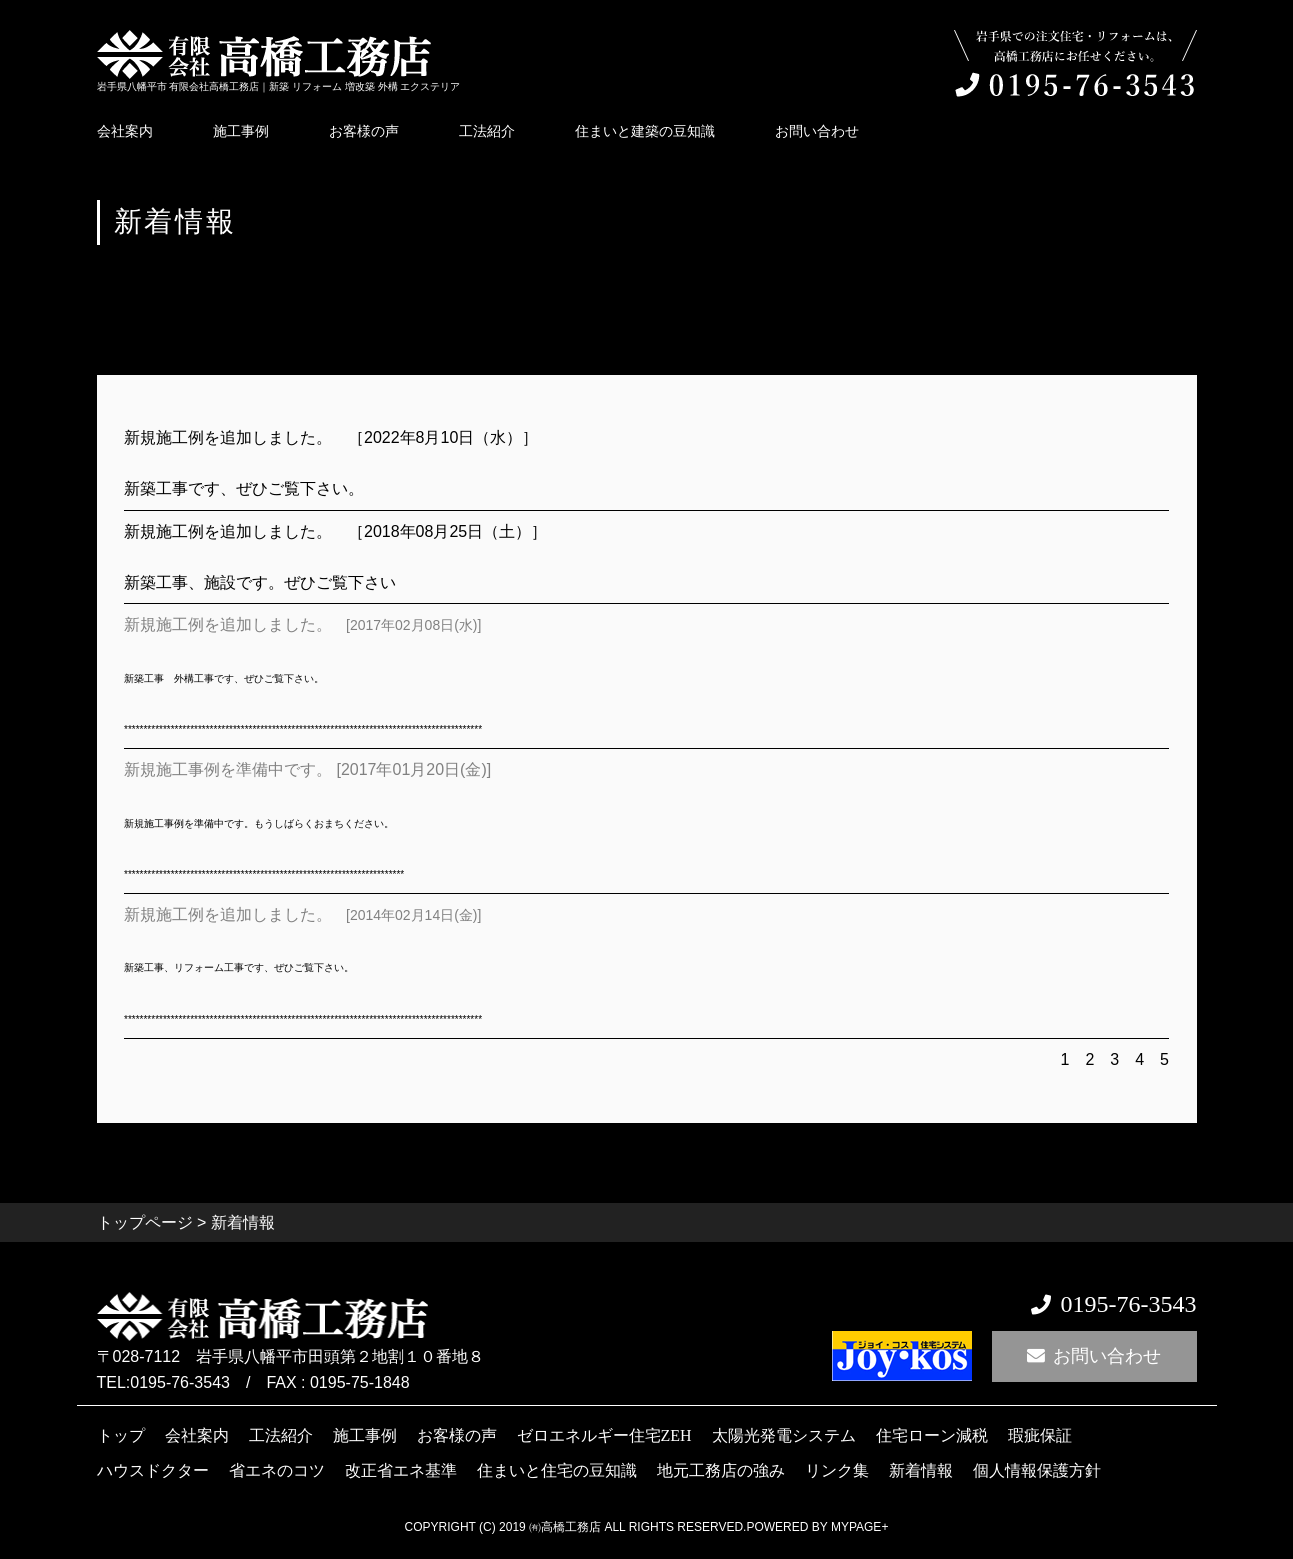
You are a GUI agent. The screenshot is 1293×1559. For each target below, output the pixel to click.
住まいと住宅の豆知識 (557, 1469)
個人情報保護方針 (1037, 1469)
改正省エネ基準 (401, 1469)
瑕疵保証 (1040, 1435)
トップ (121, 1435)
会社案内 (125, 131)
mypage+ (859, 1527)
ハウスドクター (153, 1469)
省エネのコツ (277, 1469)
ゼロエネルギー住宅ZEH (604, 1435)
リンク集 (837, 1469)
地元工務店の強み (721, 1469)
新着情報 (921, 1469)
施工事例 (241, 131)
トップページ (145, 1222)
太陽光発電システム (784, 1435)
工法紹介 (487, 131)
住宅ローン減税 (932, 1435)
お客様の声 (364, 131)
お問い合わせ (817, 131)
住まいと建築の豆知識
------------------------------------
▶ _Task description_
Can you print, unaltered, the lines of the listing starting with the one that contains "改正省エネ基準 (401, 1469)" and running through the final line of the listing, with both of those lines included?

▶ _Exercise output_
改正省エネ基準 (401, 1469)
瑕疵保証 (1040, 1435)
トップ (121, 1435)
会社案内 (125, 131)
mypage+ (859, 1527)
ハウスドクター (153, 1469)
省エネのコツ (277, 1469)
ゼロエネルギー住宅ZEH (604, 1435)
リンク集 (837, 1469)
地元工務店の強み (721, 1469)
新着情報 (921, 1469)
施工事例 (241, 131)
トップページ (145, 1222)
太陽光発電システム (784, 1435)
工法紹介 (487, 131)
住宅ローン減税 (932, 1435)
お客様の声 (364, 131)
お問い合わせ (817, 131)
住まいと建築の豆知識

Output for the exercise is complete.